===== Record extracts

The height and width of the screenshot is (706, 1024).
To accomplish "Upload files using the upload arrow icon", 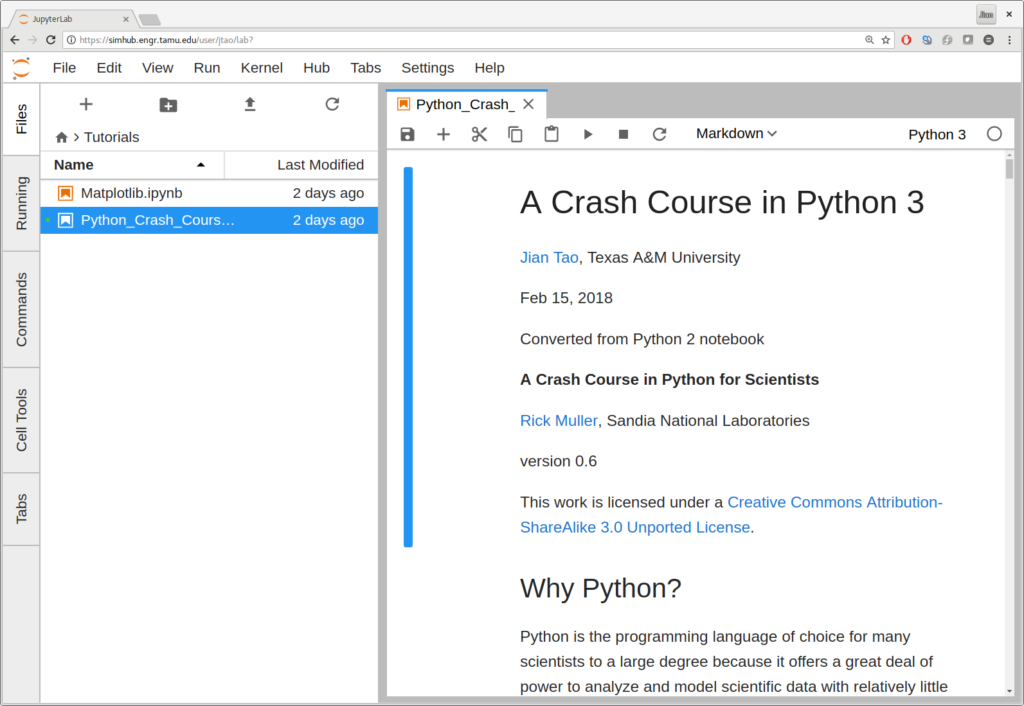I will pyautogui.click(x=250, y=105).
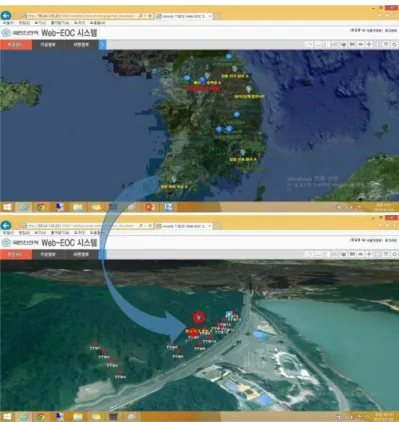This screenshot has width=399, height=422.
Task: Open the 즐겨찾기 menu above the Korea map
Action: pos(60,23)
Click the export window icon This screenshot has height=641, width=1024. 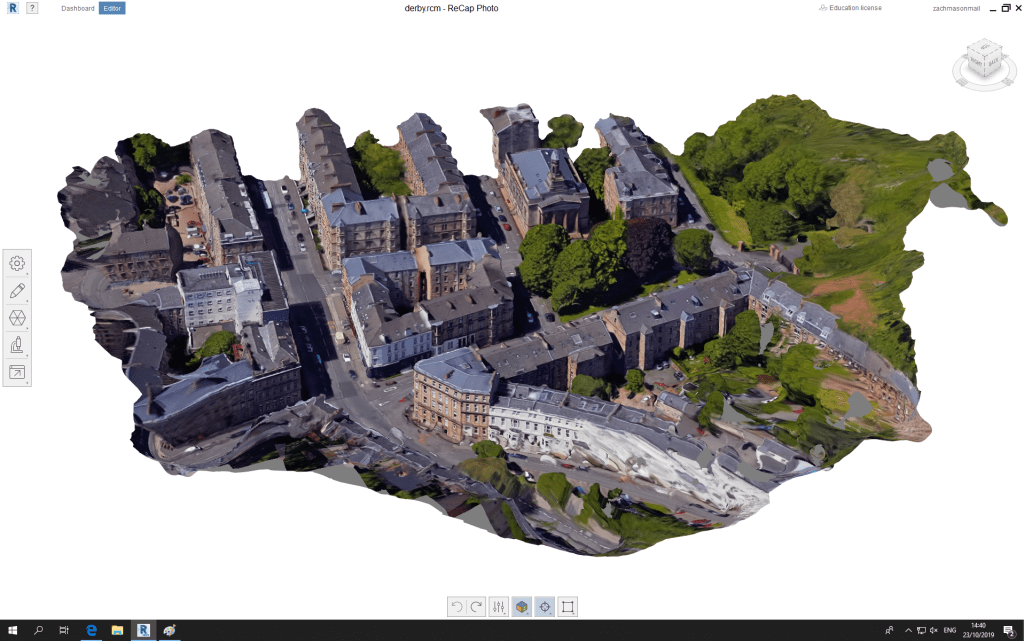(x=17, y=372)
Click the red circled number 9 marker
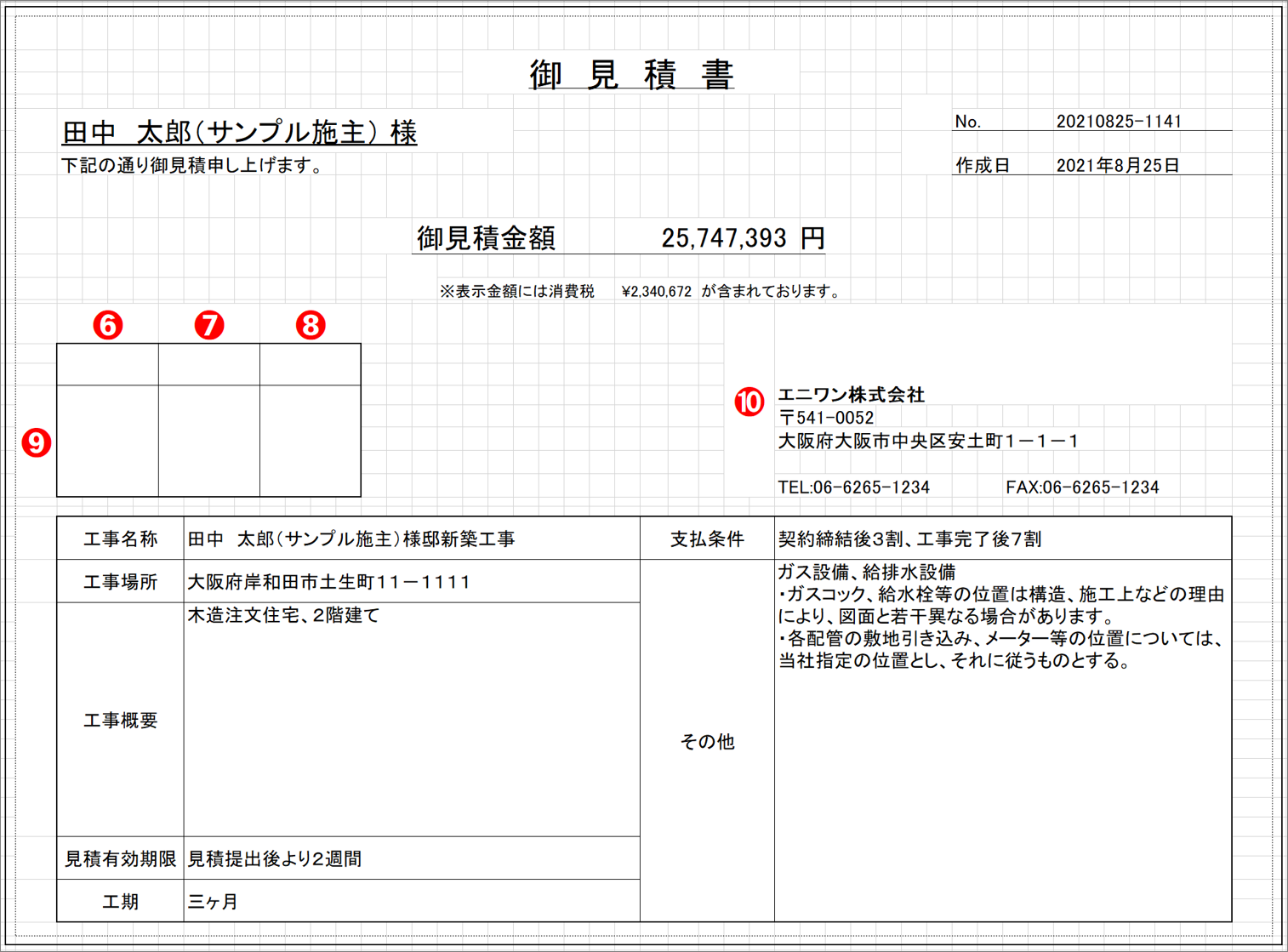1288x952 pixels. point(36,442)
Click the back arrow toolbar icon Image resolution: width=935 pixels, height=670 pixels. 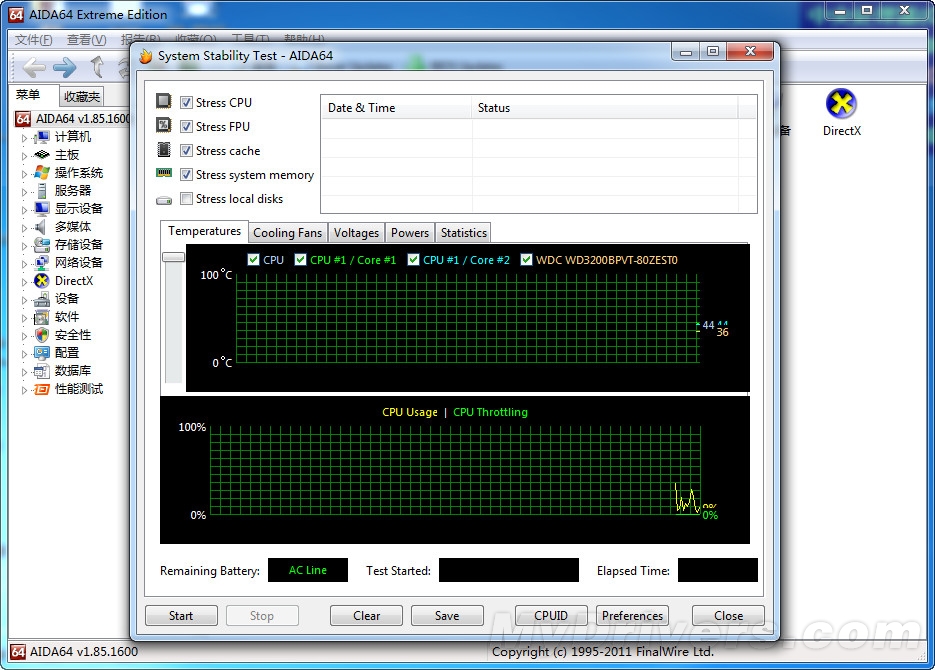pyautogui.click(x=34, y=67)
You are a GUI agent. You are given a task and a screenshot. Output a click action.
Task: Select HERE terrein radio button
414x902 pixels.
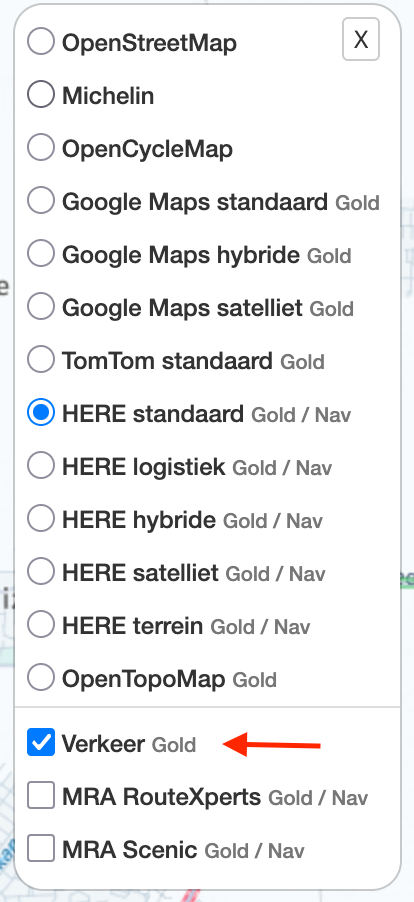(41, 624)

==========

(Problem details) Leaving out the pictures, please transcribe exactly the lines from the one that holds "You are a GUI" through the last line of the entries above, both included.

(Your response)
You are a GUI agent. You are given a task and a screenshot. Output a click action.
Task: Select HERE terrein radio button
414x902 pixels.
(41, 624)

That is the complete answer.